Please arrange only the items from the line with "This screenshot has width=1000, height=650." to the line with "This screenshot has height=668, width=1366.", both included, as a JSON list of strings with one string per line and no blank lines.

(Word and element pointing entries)
----------

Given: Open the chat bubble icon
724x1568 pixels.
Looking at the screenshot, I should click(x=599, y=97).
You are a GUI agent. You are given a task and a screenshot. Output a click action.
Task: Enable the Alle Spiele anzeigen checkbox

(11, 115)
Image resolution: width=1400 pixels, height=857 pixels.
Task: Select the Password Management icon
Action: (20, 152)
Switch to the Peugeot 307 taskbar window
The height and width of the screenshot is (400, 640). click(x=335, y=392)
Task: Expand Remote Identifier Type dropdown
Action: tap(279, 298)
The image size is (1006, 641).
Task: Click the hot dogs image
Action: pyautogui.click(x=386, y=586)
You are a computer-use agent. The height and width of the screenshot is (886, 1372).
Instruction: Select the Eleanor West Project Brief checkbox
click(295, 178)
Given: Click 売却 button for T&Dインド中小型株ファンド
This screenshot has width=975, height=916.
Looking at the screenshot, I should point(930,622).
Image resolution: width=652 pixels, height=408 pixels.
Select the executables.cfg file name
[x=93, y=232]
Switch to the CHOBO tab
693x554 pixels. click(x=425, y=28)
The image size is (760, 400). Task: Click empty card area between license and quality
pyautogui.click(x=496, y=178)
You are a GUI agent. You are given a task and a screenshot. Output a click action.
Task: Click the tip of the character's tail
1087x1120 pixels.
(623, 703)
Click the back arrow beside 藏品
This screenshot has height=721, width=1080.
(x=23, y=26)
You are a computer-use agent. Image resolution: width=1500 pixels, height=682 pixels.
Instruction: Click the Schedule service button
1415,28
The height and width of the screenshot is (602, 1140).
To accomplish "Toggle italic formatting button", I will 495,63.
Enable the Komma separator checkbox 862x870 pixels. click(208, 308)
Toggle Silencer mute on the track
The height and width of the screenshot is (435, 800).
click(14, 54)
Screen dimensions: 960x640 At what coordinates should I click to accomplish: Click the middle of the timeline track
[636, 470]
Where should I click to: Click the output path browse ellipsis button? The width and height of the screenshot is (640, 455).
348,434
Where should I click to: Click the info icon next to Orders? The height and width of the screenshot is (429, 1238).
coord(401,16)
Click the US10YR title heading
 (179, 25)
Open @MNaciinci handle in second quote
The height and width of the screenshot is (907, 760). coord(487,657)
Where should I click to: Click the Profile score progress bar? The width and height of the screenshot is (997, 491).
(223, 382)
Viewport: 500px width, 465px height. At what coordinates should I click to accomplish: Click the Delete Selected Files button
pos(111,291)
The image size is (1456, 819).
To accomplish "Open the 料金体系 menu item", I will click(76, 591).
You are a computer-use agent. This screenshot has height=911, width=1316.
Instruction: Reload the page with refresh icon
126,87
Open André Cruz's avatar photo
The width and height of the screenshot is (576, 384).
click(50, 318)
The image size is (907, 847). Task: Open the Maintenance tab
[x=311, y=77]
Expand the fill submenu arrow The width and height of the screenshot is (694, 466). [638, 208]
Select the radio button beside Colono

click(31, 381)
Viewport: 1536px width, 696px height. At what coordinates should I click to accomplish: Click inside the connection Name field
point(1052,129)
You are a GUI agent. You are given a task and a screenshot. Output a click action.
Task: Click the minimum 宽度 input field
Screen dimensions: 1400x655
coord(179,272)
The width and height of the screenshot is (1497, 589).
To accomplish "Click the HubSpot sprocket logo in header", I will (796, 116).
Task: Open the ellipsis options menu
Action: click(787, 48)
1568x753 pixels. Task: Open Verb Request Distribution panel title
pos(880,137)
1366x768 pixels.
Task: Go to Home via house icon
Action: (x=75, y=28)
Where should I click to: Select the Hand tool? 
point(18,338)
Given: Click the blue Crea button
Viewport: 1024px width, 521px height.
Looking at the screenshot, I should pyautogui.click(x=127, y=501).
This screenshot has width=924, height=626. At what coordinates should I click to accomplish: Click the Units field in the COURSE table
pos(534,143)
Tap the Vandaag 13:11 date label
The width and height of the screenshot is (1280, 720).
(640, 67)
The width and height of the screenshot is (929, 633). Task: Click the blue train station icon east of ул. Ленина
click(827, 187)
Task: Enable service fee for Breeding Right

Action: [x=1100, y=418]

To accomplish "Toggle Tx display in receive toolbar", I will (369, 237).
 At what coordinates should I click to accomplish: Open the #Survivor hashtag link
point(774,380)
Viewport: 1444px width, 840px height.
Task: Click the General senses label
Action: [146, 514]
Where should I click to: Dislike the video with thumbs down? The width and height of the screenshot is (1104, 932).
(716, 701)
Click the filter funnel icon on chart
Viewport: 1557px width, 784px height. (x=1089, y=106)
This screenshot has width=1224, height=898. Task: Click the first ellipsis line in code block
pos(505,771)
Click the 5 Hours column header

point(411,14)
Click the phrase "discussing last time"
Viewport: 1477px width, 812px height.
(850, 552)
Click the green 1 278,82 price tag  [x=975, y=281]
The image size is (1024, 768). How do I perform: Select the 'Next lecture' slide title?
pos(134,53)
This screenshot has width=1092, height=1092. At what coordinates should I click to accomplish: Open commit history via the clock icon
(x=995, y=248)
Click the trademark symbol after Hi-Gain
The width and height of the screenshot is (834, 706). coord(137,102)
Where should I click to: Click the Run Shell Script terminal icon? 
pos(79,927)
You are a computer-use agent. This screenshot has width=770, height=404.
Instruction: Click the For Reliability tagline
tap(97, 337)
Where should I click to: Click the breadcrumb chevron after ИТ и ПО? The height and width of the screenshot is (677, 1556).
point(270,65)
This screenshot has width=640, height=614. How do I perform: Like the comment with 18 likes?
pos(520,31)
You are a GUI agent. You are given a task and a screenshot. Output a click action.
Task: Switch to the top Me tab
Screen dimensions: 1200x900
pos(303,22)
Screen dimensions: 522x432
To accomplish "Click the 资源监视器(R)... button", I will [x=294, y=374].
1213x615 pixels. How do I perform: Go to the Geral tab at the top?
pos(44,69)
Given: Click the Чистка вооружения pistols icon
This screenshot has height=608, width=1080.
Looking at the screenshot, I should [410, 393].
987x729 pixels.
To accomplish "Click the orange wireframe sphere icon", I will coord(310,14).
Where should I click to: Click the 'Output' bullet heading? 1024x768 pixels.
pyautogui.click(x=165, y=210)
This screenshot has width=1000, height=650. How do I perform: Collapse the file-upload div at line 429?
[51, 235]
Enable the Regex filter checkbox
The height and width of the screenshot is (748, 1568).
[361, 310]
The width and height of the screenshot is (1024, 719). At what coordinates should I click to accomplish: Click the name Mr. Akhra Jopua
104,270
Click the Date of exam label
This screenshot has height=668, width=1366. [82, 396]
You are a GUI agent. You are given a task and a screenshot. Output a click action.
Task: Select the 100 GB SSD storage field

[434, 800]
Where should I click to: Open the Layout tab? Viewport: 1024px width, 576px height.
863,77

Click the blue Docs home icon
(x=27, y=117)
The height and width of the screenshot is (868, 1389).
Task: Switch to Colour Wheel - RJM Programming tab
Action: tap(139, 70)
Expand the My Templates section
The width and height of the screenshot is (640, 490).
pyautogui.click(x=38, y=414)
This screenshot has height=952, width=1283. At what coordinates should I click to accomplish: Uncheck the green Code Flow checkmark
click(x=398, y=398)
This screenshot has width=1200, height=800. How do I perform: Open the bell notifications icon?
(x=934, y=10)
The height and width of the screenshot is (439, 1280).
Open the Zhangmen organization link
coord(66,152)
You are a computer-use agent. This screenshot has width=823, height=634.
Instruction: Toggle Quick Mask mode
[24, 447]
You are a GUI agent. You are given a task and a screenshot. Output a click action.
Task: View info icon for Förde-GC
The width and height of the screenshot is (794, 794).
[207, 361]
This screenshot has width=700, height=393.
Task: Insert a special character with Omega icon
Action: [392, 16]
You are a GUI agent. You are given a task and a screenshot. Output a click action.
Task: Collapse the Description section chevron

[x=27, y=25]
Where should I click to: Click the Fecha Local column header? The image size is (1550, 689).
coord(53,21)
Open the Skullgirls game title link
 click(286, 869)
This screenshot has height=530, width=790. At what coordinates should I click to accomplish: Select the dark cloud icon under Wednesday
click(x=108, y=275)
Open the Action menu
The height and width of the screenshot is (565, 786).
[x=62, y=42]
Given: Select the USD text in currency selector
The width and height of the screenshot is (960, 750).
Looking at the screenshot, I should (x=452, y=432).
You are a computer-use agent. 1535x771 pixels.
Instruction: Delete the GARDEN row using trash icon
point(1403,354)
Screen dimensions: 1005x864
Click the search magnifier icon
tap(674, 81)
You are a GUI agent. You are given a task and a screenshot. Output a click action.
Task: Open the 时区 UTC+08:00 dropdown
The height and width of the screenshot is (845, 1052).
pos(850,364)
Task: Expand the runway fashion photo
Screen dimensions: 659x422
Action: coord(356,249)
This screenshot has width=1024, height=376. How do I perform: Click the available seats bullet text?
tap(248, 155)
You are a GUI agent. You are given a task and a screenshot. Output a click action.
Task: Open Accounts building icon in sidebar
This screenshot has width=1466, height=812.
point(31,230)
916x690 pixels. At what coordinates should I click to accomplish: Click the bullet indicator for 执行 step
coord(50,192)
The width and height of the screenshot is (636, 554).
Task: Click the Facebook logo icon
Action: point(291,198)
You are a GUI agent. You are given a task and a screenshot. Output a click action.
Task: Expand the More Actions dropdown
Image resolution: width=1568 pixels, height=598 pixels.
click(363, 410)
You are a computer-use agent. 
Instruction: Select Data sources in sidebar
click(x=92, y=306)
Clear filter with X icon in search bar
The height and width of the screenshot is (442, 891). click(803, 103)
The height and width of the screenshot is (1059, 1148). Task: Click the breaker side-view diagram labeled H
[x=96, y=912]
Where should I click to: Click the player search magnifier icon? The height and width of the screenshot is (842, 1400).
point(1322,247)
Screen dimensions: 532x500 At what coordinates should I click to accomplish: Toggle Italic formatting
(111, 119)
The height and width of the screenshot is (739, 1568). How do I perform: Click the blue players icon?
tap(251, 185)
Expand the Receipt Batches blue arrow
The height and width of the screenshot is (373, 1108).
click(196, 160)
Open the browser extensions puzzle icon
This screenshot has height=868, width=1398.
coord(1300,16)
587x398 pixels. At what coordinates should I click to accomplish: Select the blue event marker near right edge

----------

**Final result:**
[
  "This screenshot has width=1000, height=650. How do I perform: Collapse the file-upload div at line 429?",
  "[51, 235]",
  "Enable the Regex filter checkbox",
  "The height and width of the screenshot is (748, 1568).",
  "[361, 310]",
  "The width and height of the screenshot is (1024, 719). At what coordinates should I click to accomplish: Click the name Mr. Akhra Jopua",
  "104,270",
  "Click the Date of exam label",
  "This screenshot has height=668, width=1366. [82, 396]"
]